Die Stärke der CDU bestand in ihren erfolgreichen Jahren in dem personellen und sachlichen Gleichgewicht des konservativen, nationalen, liberalen und christlich-sozialen Elements beider Konfessionen auf demokratischer Basis. Nach dem sozialliberalen Experiment der siebziger Jahre erwarteten die Deutschen von Kohl die von ihm angekündigte "geistig-moralische Wende", die insbesondere in der Auseinandersetzung mit der sogenannten "68er Kulturrevolution" und der Überwindung von deren schlimmsten Folgen bestehen sollte. Doch diese Hoffnung erfüllte sich nicht.

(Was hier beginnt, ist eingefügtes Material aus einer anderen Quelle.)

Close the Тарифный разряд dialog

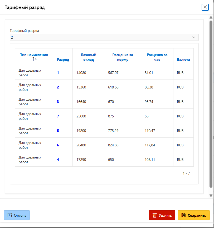click(205, 7)
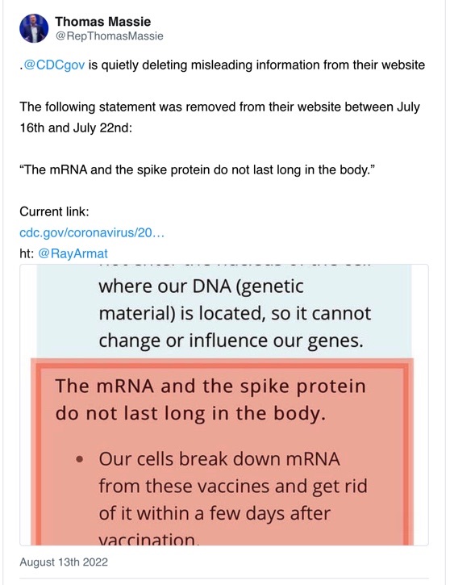The height and width of the screenshot is (585, 450).
Task: Click the 'Current link:' label
Action: 54,211
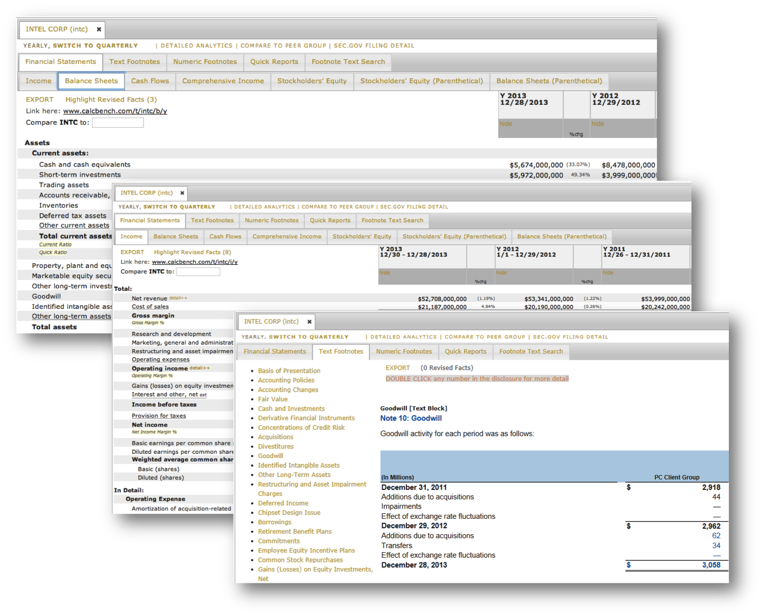The width and height of the screenshot is (762, 616).
Task: Click the Cost of sales line item
Action: [150, 307]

Statt dessen entwickelte sich das "System Kohl" mit seinem von Schäuble so bezeichneten "patriarchalischen" Führungsstil, der an die Stelle des den Erfolg garantierenden personellen und sachlichen Politikgleichgewichts trat. Besonders die konservative und nationalstaatliche Komponente des bisher den Erfolg begründenden Gleichgewichts wurde verdrängt. "Mittismus" und "Quotismus" als nur scheinbar demokratische Legitimation wurde auf Parteitagen in minutenlangen stehenden Ovationen und mit "Helmut-Helmut"-Rufen zur Schau gestellt.
Als Folge der Aufgabe des innerparteilichen Gleichgewichts ging der Wähleranteil der Unionsparteien während der gesamten Zeit der Herrschaft des "Systems Kohl" kontinuierlich von 48,8 Prozent (1982) auf 35,1 Prozent (1998) zurück. Da in der Regel die Unionsparteien bei Umfragen vor den Werten für Kohl lagen, wird auch deutlich, daß nicht Kohl die Partei wie eine Lokomotive von Wahlsieg zu Wahlsieg gezogen hat, sondern die Partei ihn immer wieder auf den Kanzlersessel geschoben hat.
Diese Erkenntnis sollte der CDU jetzt Selbstbewußtsein bei der Bewältigung der Ära Kohl geben, denn die Grundüberzeugungen ihrer Mitgliederschaft entsprechen durchaus den Bedingungen des Gleichgewichts, was viele Mitgliederbefragungen, zum Beispiel zum Thema "Europa" und "demokratischer Nationalstaat" beweisen. Bei der Frage nach der Zukunft darf es kein Tabu geben. Richtschnur des Handelns sollte "Freiheit statt Sozialismus" sein, was angesichts einer sozialistisch dominierten Europäischen Union (EU) für Deutschlands Zukunft entscheidend ist. Die jüngsten Entwicklungen im blick auf die Souveränität demokratischer Mitgliedsstaaten machen deutlich, was geschehen kann, wenn die EU zur "Sozialistischen Internationalen" degeneriert.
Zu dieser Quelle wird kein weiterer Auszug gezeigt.